[RECORDS FOR THE EXERCISE]:
* * * * *
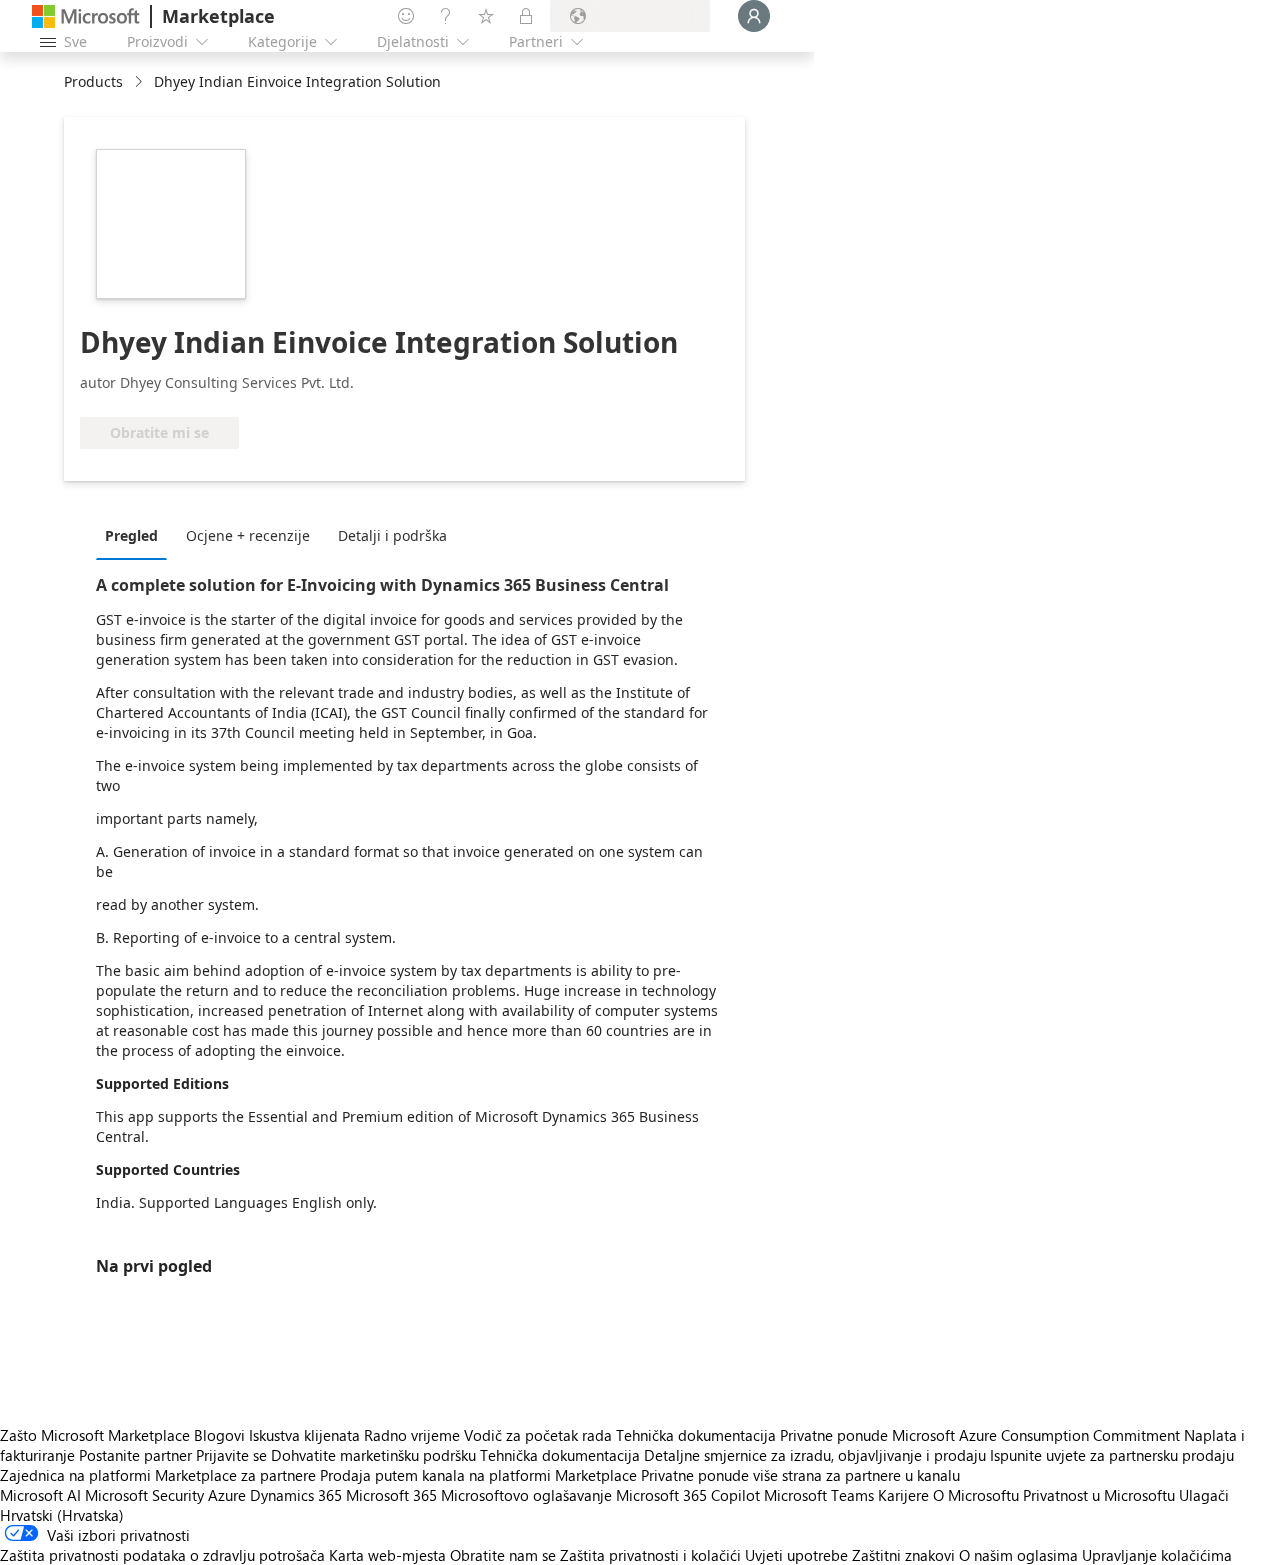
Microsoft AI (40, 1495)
* * * * *
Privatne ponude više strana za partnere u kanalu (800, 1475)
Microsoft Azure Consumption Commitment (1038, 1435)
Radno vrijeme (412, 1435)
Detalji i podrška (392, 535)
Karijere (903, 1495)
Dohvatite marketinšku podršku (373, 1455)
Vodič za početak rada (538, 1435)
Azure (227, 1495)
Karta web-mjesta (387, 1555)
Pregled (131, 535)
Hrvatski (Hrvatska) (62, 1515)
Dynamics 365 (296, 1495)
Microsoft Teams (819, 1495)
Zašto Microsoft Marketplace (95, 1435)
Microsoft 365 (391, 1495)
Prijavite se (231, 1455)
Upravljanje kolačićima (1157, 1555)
* * * * *
[ACTIVITY]: Above is a listing; print exactly its lines from the one with "Dynamics 365 (296, 1495)" through the one with "Upravljanje kolačićima (1157, 1555)", and no other lines.

[YOUR RESPONSE]:
Dynamics 365 (296, 1495)
Microsoft Teams (819, 1495)
Zašto Microsoft Marketplace (95, 1435)
Microsoft 365 (391, 1495)
Prijavite se (231, 1455)
Upravljanje kolačićima (1157, 1555)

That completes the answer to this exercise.